Against rules, not law
With President Joe Biden in the White House, Speier and others believe a new military law barring violent extremism will be enacted in the next NDAA.
To be sure, committing violent acts is against the military’s law. A Defense Department regulation, meanwhile, bars participation in racist or extremist groups, and violating that rule is punishable under military law just as disobeying any order is, experts say.
But advocates of the new article in the military code say racist and anti-democracy violence deserves special attention in the code.
Such a new article in law would act as a deterrent, they say. The House-passed provision would have targeted not just violent actors but also their supporters and ringleaders. It would also enable better tracking of allegations, prosecutions and convictions for violent extremism in the ranks, the proponents say.
The new law would bar violent actions motivated by certain beliefs and would not unconstitutionally restrict speech, advocates say.
Rash of racism
The problem runs wide in the military, but it is not clear how deep.
Most servicemembers, of course, have no ties to extremism. But the force has been plagued for years with scattered reports of current and former members’ involvement in anti-government or racism-fueled violence.
For example, a PBS report indicated that active-duty personnel participated in the 2017 white supremacist rally in Charlottesville, Va.
In 2019, a Coast Guard officer was charged with amassing an arms stockpile and planning to use it on public officials and media figures.
Last year, an active-duty airman was charged in the fatal shooting of a federal security officer in Oakland; three men with varying ties to the U.S. military will stand trial in March for trying to spark violence at protests in Nevada; and an Army soldier was charged with conspiring with satanic neo-Nazis to kill fellow troops.
Military role in insurrection
Is not yet fully clear how many active-duty servicemembers, reservists and veterans played a role in the Jan. 6 attack on the Capitol. But they appear to have been overrepresented in the mob, given their share of the general population. News reports have indicated that somewhere around a fifth of those charged with offenses committed on that day had military ties. To date, 20 people believed to be veterans and another two military reservists have been charged.
Eugene R. Fidell, a senior research scholar at Yale Law School and adjunct professor at New York University who specializes in military law, said it is not clear yet if any of the Jan. 6 rioters are subject to military law, which applies only to those in the regular force or reservists when they are called to active duty.

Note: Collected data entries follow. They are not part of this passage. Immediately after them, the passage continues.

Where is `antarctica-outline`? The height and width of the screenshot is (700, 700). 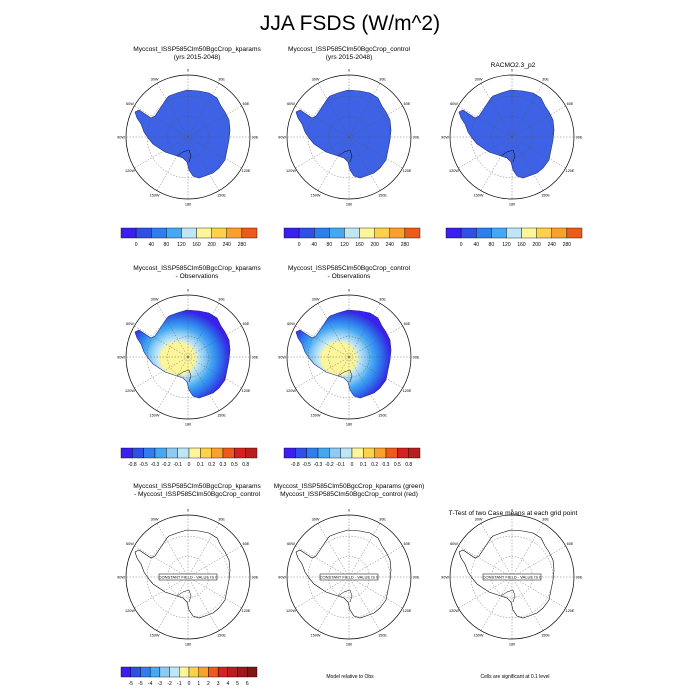
antarctica-outline is located at coordinates (182, 574).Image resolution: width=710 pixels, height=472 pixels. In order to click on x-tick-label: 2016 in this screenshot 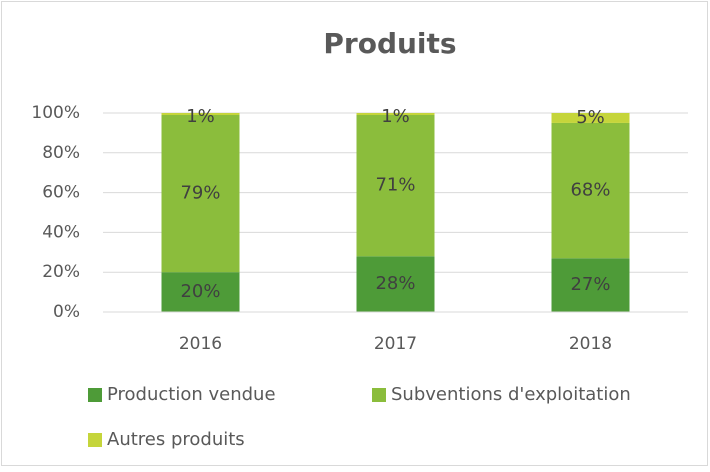, I will do `click(200, 344)`.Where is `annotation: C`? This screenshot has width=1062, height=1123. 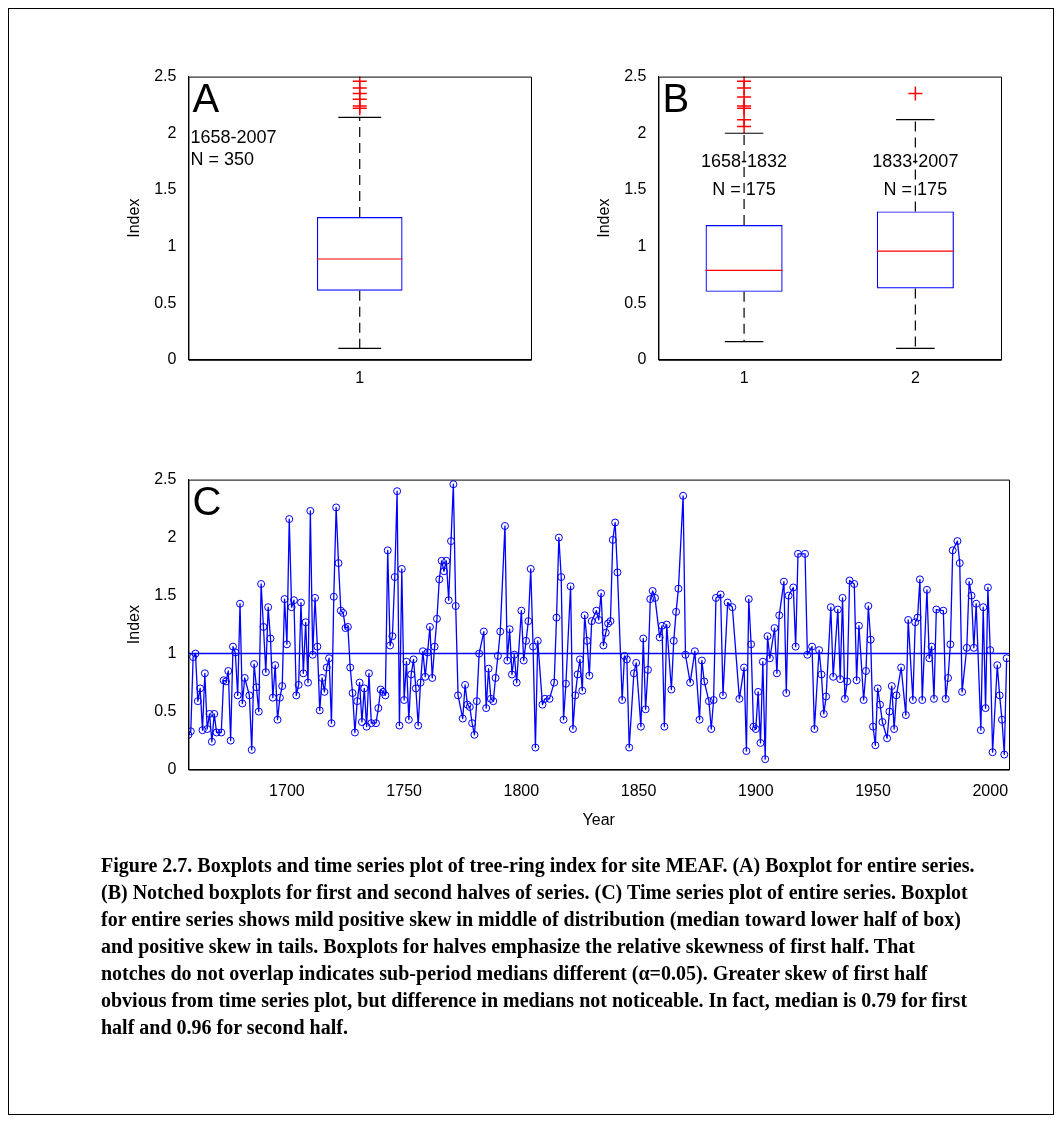 annotation: C is located at coordinates (207, 500).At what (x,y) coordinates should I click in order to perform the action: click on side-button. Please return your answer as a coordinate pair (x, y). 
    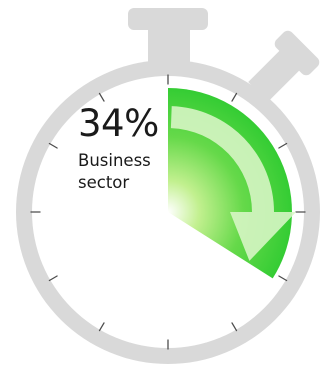
    Looking at the image, I should click on (284, 66).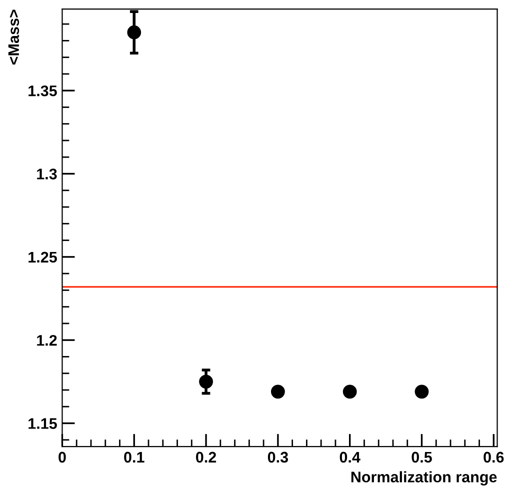 This screenshot has width=510, height=504. What do you see at coordinates (494, 458) in the screenshot?
I see `x-tick-label: 0.6` at bounding box center [494, 458].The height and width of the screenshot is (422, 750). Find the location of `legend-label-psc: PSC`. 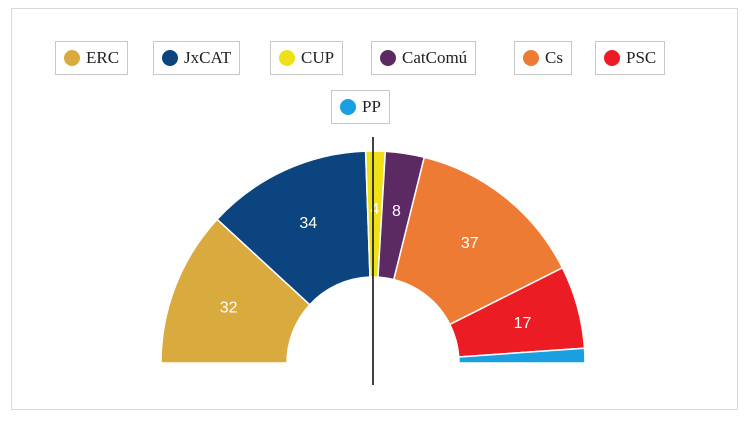

legend-label-psc: PSC is located at coordinates (642, 58).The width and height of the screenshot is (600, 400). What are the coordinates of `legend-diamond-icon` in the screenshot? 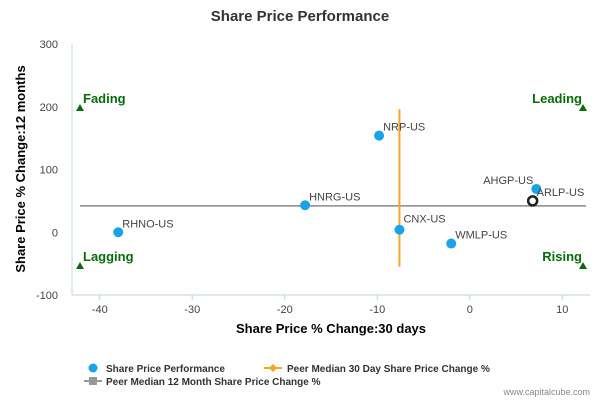 It's located at (273, 368).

Whether it also applies to retired regulars is an issue in pending litigation, he added.
But the new provision, if enacted, could have a deterrent effect if the president sets a sufficiently high maximum penalty, he said.
The Pentagon announced earlier this month that a dozen members of the National Guard force that was guarding the Capitol after the riot had to be sent home or were prevented from deploying to Washington because the FBI raised security questions about them, including about affinity for extremist groups.
Speier, meanwhile, wrote a Jan. 29 letter to Biden, Austin and Director of National Intelligence Avril Haines urging them to require screening the social media posts of military recruits and applicants for security clearances in order to discover signs of extremist sympathies.
The U.S. government’s approach, Speier wrote, is “insufficient to the threat.”